F.O. BOWER, TRANSACTIONS OF THE BOTANICAL SOCIETY OF EDINBURGH, V27, 1919, P344
Details and images of some of Davie’s Brazilian and Scottish herbarium specimens can be found on the online RBGE Herbarium Catalogue.
This post was written using Davie’s obituaries and biographies published in the Transactions of the Botanical Society of Edinburgh,
the Glasgow Herald and by the University of Glasgow.
Ally
Interesting article about an exceptional man. Sad to see such promise lost at an early age. His obituary, so well written by FO Bower, brings to life his fine character a century on. So graciously articulate the people of The Great War era were.
Leonie Paterson
Thanks Ally, I felt it was important to mark Davie’s life, especially as he isn’t on our War Memorial, either because he died after the Armistice, or because he was on the University of Edinburgh side of the Garden’s work – I think he may well be on the University’s memorial…
Fiona Wilding
Thank you for posting this article about my great-uncle. It has filledin some details I did not know regarding his career, as I mainly know about his private life.

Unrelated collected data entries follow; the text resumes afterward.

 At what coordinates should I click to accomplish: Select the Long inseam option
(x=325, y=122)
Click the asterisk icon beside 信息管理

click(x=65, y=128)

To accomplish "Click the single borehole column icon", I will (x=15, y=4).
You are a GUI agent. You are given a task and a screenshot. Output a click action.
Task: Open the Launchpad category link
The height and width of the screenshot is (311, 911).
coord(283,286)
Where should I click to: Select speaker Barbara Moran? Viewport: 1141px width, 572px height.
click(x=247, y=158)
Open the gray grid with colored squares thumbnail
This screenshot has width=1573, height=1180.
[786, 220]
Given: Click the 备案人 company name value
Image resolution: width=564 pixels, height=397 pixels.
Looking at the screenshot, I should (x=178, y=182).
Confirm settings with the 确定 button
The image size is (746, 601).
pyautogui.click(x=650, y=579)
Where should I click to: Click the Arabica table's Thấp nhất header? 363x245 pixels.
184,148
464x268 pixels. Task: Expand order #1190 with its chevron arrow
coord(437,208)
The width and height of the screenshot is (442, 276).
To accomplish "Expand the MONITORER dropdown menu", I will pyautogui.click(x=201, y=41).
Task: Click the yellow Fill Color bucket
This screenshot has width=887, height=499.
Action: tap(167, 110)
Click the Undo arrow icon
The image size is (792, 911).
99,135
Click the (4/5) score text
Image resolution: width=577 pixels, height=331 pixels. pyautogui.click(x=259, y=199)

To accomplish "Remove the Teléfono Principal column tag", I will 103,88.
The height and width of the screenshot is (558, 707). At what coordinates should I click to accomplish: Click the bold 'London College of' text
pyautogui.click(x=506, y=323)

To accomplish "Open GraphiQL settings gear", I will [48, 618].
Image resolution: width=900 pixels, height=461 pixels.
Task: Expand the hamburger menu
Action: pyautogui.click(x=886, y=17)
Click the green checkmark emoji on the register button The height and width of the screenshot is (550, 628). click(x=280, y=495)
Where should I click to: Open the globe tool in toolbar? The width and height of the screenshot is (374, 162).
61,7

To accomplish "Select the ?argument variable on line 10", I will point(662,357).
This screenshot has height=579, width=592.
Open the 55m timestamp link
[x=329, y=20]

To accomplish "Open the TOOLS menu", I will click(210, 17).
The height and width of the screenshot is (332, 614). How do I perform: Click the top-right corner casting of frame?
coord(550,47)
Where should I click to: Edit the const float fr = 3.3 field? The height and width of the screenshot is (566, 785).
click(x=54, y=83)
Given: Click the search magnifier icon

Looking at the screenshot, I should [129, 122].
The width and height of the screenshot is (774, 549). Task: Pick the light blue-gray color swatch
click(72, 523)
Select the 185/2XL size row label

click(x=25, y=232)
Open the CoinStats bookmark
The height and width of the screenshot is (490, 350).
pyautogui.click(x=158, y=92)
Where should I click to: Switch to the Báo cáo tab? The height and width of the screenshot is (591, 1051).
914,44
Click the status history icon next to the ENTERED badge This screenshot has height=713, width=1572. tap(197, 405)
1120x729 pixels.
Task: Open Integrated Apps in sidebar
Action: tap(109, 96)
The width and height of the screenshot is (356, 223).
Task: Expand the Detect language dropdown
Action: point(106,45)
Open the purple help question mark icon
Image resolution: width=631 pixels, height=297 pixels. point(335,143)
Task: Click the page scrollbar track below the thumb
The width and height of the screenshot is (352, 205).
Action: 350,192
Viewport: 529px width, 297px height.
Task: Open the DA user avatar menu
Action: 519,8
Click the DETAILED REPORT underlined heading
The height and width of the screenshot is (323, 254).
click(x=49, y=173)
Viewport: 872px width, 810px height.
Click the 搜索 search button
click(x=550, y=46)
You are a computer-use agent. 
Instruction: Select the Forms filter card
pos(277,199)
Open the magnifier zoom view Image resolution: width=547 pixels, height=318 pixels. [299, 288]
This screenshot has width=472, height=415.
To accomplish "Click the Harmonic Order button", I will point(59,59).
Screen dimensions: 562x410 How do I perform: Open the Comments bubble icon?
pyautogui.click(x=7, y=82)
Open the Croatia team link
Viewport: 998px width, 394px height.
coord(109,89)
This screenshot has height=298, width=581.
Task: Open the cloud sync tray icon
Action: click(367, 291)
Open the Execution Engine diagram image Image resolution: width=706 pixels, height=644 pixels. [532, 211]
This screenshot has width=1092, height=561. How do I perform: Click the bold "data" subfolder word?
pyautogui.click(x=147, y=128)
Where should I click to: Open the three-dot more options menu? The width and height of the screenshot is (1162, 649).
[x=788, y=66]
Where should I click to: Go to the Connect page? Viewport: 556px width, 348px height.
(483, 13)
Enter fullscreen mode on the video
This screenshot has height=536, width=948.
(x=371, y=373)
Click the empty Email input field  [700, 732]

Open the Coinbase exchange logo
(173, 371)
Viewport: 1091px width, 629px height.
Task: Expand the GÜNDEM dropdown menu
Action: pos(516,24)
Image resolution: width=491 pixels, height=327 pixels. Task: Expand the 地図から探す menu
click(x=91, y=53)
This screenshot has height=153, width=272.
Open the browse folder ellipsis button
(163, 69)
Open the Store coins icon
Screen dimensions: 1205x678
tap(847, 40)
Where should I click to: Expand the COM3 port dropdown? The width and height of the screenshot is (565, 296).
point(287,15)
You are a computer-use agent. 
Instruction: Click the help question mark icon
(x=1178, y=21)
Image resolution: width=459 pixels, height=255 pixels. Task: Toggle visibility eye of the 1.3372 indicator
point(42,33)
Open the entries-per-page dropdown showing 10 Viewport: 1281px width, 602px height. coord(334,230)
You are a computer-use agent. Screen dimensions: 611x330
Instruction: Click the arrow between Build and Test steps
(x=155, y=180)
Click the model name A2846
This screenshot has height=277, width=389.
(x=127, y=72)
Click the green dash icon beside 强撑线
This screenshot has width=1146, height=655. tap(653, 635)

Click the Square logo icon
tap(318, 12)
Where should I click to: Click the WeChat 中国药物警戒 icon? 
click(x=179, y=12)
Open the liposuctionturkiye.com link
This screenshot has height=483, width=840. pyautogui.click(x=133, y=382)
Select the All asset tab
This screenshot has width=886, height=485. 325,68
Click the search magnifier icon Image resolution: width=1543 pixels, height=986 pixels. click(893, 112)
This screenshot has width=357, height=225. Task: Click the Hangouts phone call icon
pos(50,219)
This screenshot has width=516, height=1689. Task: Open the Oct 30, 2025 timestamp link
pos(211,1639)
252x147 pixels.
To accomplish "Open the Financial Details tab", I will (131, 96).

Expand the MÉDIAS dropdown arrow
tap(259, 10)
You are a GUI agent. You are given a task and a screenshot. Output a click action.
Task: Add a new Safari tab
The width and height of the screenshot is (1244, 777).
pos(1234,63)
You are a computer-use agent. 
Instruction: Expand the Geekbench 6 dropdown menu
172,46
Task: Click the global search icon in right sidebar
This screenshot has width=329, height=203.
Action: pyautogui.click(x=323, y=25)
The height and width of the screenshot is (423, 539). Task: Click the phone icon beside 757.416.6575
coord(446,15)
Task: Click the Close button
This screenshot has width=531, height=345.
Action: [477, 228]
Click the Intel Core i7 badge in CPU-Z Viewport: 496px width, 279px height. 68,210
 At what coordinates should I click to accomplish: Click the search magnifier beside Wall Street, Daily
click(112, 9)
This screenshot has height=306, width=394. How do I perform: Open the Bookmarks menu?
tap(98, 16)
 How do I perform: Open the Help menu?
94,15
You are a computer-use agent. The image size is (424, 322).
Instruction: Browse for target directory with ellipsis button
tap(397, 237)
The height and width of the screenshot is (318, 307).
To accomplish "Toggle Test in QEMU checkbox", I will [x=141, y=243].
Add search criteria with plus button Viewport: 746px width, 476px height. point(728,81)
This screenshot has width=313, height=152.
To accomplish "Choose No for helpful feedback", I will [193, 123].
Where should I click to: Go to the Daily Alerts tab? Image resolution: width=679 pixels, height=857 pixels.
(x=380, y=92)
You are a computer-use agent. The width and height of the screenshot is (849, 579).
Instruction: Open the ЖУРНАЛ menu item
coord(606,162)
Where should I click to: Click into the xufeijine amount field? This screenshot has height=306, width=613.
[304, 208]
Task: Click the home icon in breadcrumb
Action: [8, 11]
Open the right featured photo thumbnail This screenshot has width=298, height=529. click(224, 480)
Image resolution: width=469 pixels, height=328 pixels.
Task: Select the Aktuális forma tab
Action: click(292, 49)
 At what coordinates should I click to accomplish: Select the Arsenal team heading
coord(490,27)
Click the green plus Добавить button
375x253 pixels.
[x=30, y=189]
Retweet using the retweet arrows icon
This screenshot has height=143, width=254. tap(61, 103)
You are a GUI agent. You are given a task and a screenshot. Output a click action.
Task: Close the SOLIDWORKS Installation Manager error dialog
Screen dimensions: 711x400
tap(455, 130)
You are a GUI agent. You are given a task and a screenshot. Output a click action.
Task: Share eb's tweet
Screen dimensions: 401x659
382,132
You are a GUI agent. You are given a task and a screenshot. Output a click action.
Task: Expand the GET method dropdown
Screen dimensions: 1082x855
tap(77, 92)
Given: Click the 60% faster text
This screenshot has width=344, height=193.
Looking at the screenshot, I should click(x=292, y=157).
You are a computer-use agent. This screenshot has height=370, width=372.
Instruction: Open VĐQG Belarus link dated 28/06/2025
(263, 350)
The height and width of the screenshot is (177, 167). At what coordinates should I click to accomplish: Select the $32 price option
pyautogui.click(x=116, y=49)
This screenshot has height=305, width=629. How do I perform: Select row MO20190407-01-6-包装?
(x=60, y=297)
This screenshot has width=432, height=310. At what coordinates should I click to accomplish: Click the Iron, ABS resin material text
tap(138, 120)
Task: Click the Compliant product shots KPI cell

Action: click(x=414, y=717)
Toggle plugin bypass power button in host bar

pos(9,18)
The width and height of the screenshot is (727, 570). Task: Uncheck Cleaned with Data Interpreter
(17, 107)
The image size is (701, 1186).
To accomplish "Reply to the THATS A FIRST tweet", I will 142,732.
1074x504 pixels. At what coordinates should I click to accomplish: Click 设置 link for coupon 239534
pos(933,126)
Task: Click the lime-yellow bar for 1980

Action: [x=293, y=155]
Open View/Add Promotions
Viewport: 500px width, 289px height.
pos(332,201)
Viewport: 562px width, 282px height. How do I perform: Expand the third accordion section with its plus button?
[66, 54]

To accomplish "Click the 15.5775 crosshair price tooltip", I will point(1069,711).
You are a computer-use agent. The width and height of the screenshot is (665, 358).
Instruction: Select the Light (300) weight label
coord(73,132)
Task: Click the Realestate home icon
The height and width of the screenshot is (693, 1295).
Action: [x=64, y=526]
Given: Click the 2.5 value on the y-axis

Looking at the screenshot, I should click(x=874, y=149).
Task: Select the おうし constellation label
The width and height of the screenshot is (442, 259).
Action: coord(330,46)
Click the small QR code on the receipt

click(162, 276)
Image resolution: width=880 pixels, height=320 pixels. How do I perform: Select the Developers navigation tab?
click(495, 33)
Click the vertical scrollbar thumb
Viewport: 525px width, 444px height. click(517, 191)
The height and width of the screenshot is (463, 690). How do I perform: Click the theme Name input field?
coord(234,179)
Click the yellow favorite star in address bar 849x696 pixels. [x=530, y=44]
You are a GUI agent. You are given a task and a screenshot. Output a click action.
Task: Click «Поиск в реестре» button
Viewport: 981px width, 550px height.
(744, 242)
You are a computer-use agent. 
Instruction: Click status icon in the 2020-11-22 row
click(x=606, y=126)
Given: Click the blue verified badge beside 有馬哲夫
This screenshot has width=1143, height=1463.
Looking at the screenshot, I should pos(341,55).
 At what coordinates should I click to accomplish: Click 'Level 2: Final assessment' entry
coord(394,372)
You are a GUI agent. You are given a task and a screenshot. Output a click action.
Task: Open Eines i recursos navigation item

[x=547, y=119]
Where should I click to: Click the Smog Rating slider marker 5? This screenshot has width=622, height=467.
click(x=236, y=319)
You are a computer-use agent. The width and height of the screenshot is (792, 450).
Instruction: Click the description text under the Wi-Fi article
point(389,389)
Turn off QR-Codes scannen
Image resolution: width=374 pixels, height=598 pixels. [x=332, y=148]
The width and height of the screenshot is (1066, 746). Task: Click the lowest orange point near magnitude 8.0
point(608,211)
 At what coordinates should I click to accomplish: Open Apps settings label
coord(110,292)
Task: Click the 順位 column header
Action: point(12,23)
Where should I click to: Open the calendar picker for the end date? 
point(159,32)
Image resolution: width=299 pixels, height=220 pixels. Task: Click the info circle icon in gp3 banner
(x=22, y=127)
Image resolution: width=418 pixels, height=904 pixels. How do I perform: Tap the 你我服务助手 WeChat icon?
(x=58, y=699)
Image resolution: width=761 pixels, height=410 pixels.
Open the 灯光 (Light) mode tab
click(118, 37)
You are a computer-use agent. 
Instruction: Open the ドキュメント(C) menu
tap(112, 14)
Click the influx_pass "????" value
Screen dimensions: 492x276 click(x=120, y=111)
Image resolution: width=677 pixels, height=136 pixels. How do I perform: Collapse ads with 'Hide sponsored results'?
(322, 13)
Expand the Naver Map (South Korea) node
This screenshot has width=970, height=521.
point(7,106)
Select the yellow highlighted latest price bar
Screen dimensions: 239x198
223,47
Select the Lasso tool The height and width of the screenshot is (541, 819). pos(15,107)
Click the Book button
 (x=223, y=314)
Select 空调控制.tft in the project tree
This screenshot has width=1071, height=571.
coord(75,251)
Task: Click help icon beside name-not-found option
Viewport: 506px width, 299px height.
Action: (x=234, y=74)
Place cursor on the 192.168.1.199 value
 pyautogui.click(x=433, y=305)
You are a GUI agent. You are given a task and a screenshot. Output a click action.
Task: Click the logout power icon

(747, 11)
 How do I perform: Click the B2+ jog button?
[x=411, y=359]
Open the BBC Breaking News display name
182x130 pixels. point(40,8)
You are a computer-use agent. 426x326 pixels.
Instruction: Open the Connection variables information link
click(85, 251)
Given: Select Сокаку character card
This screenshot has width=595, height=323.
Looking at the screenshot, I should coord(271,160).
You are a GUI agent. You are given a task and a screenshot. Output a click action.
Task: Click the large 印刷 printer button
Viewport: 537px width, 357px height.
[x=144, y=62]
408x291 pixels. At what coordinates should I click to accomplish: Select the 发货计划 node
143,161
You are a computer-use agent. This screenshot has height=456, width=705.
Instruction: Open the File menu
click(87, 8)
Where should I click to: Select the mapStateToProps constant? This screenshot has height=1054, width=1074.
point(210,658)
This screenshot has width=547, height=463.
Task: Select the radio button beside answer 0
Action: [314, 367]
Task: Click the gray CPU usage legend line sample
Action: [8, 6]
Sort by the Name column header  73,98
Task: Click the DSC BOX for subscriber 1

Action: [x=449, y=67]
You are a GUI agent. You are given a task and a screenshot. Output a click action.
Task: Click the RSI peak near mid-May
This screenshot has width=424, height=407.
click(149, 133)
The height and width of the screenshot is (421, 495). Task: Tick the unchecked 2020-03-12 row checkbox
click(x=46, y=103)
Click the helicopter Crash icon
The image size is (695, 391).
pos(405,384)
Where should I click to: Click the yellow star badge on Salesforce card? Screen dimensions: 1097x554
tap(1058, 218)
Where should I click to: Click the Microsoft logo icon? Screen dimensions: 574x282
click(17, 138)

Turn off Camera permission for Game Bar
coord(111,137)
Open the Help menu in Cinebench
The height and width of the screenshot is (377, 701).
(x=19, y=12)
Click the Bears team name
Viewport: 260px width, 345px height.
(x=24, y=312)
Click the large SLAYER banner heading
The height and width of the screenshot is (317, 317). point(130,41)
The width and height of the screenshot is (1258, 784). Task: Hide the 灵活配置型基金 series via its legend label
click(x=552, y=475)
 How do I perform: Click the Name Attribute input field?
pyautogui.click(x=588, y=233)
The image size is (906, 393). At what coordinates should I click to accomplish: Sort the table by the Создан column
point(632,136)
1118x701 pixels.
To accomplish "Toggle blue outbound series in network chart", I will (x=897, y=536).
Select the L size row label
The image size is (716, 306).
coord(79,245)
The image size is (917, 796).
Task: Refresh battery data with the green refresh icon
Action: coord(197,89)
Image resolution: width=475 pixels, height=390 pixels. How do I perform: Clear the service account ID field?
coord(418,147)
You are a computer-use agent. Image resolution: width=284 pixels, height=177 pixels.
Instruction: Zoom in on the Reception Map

It is also interesting to read my great-grandfather’s letter.
Robert Wright
Hello Fiona. We met as children. Don’t know it you will ever revisit this page though. Robert Davie was my namesake, the infant daughter, my mother.
Kirsty Wright-Tousignant
Robert Davie was the grandfather of four children , including me and my brother Robert. My grandmother Davie followed my parents to Canada in the 1950’s ( my mother was a war bride ) . My grandmother told our mother , and us, very little about this very distinguished and apparently very loveable man . My mother was always fascinated by any little scraps of information about him , gathered during occasional visits to the UK — being told that he had a wonderful sense of humour and made people laugh delighted her. She knew about and was proud of his academic distinction. My grandmother kept a sauce-sized gold medal on a stand in her bedroom ; it was likely the medal referred to above. I have family papers which include his M.A. thesis and a holograph letter to my grandmother written on Christmas Eve , meditative and poignant. I write this as testimony to the wasted deaths of so many young men , and in mourning for what their countries, colleagues, friends and families lost. Like so many, my grandfather was not confident he would survive the war ; he had weak lungs. It is a very bitter irony that having survived the war he died in the cull of the Spanish Flu , infected on a leave granted to visit his wife and child. From what we know about him , he would probably have enjoyed knowing his family . I wore his academic gown at my graduation .
Leonie Paterson
Kirsty – thank you so much for sharing this – i know I found Robert’s story particularly poignant when i was researching it – I’m glad you were able to find it.